In this article I will cover some of the details of Angular dependency injection and highlight some of the changes from Angular 1.x.

At this point most developers are familiar with dependency injection in some form, so the concepts described in this article should be familiar to most. Angular doesn't really do anything out of the ordinary when it comes to DI – beyond introducing new syntax, of course :-).

The main goal of DI is to avoid tightly coupled components by injecting dependencies rather than instantiating them directly in consuming components. The advantages of this might not be obvious at first, but the decoupling makes your components much more flexible since you can “inject” different implementations to the same component – provided the implementations conform to a standard contract. A typical application of this is unit testing since DI allows you to pass in a mock implementation without requiring changes to the components under test.

In the following example I will show how to create a simple address book component where various dependencies are injected into the main component.

There is a lot of flexibility when it comes to writing Angular code, but I have decided to go in the TypeScript direction, so all my code samples will be using TypeScript.

The beauty of using TypeScript is that a lot of the ceremony related to DI is handled by the compiler.

Let's start with the top level component - AddressBook

import {Component} from '@angular/core'; import {Injectable} from '@angular/core' import {AddressBookService} from './address-book-service'; import {AddressBookTitleService} from './address-book-title-service'; @Component({ selector: 'address-book', templateUrl: './components/dependency-injection/address-book.html', providers:[AddressBookService] }) export class AddressBook { result:Object; title:String; constructor(addressBookService:AddressBookService,addressBookTitleService:AddressBookTitleService){ console.log('Creating AddressBook'); this.result = {people:[]}; addressBookService.getEntries().subscribe(res => this.result = res); this.title = addressBookTitleService.getTitle(); } }

As you can tell I am injecting two dependencies in the constructor of the component - addressBookService and addressBookTitleService.

Both services are plain classes as seen below:

import {Http} from '@angular/http' import {Injectable} from '@angular/core' @Injectable() export class AddressBookService { http:Http; constructor(http:Http){ console.log('Creating AddressBookService'); this.http = http; } getEntries(){ return this.http.get('./people.json').map(res => res.json()); } } export class AddressBookTitleService{ constructor(){ console.log('AddressBookTitleService'); } getTitle(){ return "My Address Book"; } }

As with all DI frameworks we have to inform Angular that these are dependencies we want to inject “somewhere”. The way we do that in Angular is by specifying “providers” - either at the component level or at the app level during bootstrapping.

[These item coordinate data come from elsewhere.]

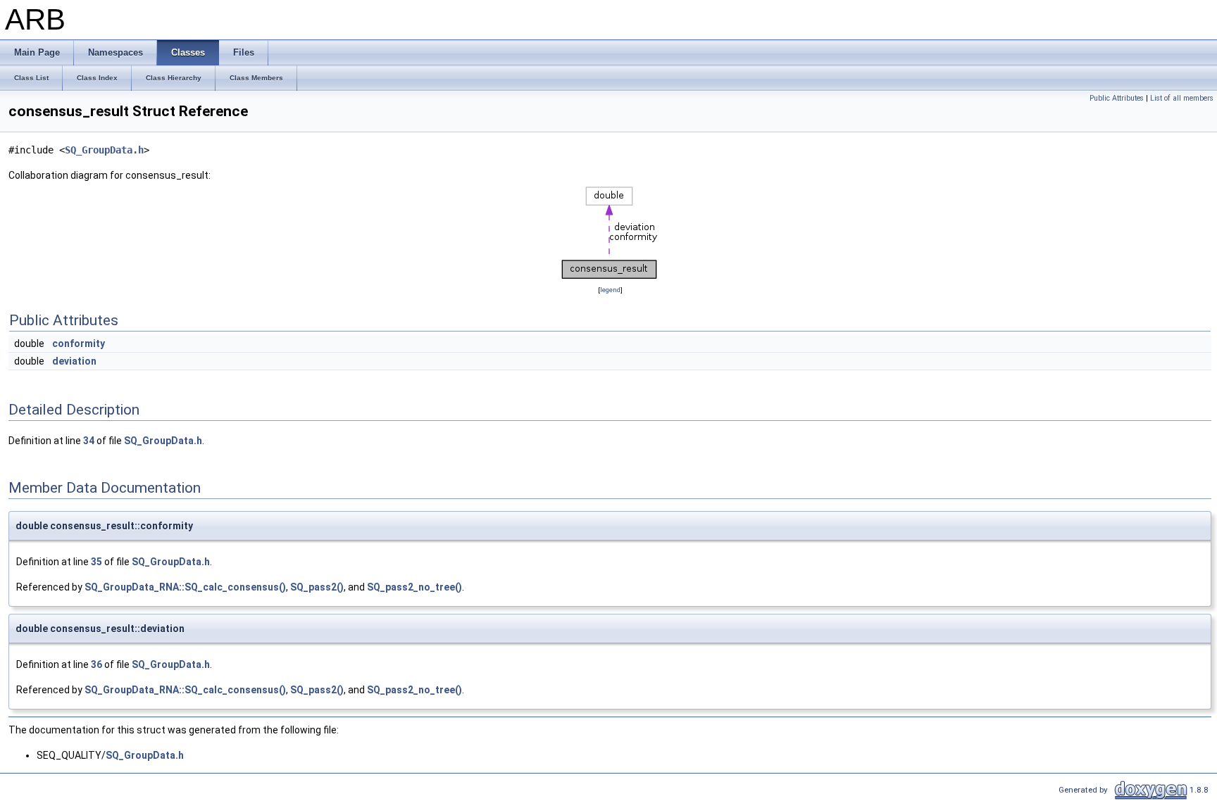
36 (96, 664)
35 (96, 561)
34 (88, 440)
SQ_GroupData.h (104, 150)
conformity (78, 343)
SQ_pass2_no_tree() (414, 587)
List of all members (1181, 98)
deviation (74, 361)
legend (610, 290)
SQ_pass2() (317, 587)
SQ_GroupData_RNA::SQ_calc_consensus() (185, 587)
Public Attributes (1117, 98)
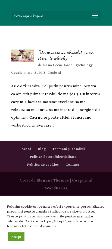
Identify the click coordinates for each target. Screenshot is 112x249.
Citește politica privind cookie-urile (35, 216)
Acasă (26, 148)
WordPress (56, 188)
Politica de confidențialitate (53, 156)
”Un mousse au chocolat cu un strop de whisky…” (66, 55)
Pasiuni (54, 72)
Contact (72, 164)
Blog (42, 148)
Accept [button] (16, 237)
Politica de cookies (43, 164)
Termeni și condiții (68, 148)
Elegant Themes (52, 180)
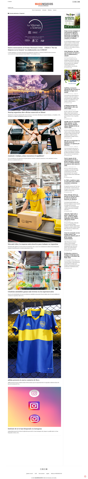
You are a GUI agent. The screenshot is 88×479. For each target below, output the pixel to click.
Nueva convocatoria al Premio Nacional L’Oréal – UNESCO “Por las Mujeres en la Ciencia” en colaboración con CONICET (32, 48)
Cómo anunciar (41, 473)
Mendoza (50, 10)
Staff (36, 473)
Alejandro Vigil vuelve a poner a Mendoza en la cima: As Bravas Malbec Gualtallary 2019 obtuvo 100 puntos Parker (71, 216)
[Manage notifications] (85, 476)
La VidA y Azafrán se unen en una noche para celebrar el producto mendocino (72, 181)
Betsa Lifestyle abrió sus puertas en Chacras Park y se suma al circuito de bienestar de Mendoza (71, 197)
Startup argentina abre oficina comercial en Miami (26, 112)
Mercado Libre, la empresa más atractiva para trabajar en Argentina (33, 244)
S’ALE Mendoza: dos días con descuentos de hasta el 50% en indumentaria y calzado (71, 53)
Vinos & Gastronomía (36, 10)
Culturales (44, 10)
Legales (47, 473)
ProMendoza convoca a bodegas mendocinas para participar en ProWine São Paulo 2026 (71, 255)
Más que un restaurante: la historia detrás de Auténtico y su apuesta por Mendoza (72, 143)
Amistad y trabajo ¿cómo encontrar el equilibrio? (26, 156)
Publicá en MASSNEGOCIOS (56, 473)
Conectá (54, 10)
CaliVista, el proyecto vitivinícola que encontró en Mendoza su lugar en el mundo (72, 90)
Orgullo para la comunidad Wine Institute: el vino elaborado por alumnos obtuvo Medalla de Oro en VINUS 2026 (72, 124)
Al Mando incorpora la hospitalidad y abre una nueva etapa (71, 107)
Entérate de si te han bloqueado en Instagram (25, 429)
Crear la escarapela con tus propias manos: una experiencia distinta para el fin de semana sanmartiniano (72, 235)
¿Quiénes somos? (29, 473)
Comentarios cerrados (68, 48)
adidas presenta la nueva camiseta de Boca (23, 380)
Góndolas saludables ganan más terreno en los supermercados (31, 292)
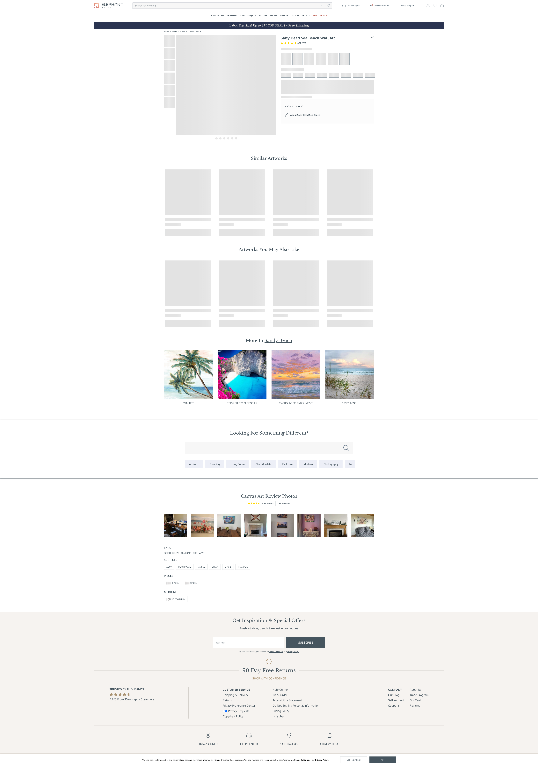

In this case I've decided to specify a binding for AddressBookService at the component level:

@Component({ selector: 'address-book', templateUrl: './components/dependency-injection/address-book.html', providers:[AddressBookService] })

For illustration purposes I wired up the binding for AddressBookTitleService at the app level by passing in an array to the bootstrap method.

bootstrap(MyDemoApp,[AddressBookTitleService]);

One of these methods of registering the dependency is necessary in order to notify Angular that the classes can be injected as dependencies.

I did however notice one important difference between the two approaches. Registering the provider at the app level creates the injected dependency as a singleton for the entire application, but providers at the component level result in new instances at the component level. Objects are created new for every injection per component, so you can't use them to store state at the application level, but the hierarchy within the component still share the same instance. I guess you can view it as a local, component level, "Singleton". This is different from Angular 1.x where you only have pure singleton dependencies.

I have added log statement in the constructors above, so that you can see the singleton vs transient object behavior.

Another thing to point out is the @Injectable() marker on AddressBookService. This is a bit odd, but is necessary to handle the entire dependency chain from AddressBook down to the dependencies of AddressBookService itself. Basically anytime you have nested dependencies you have to add the @Injectable() marker in order to satisfy the TypeScript compiler.

That's it, but as always my samples are available as a live demo as well as on Github.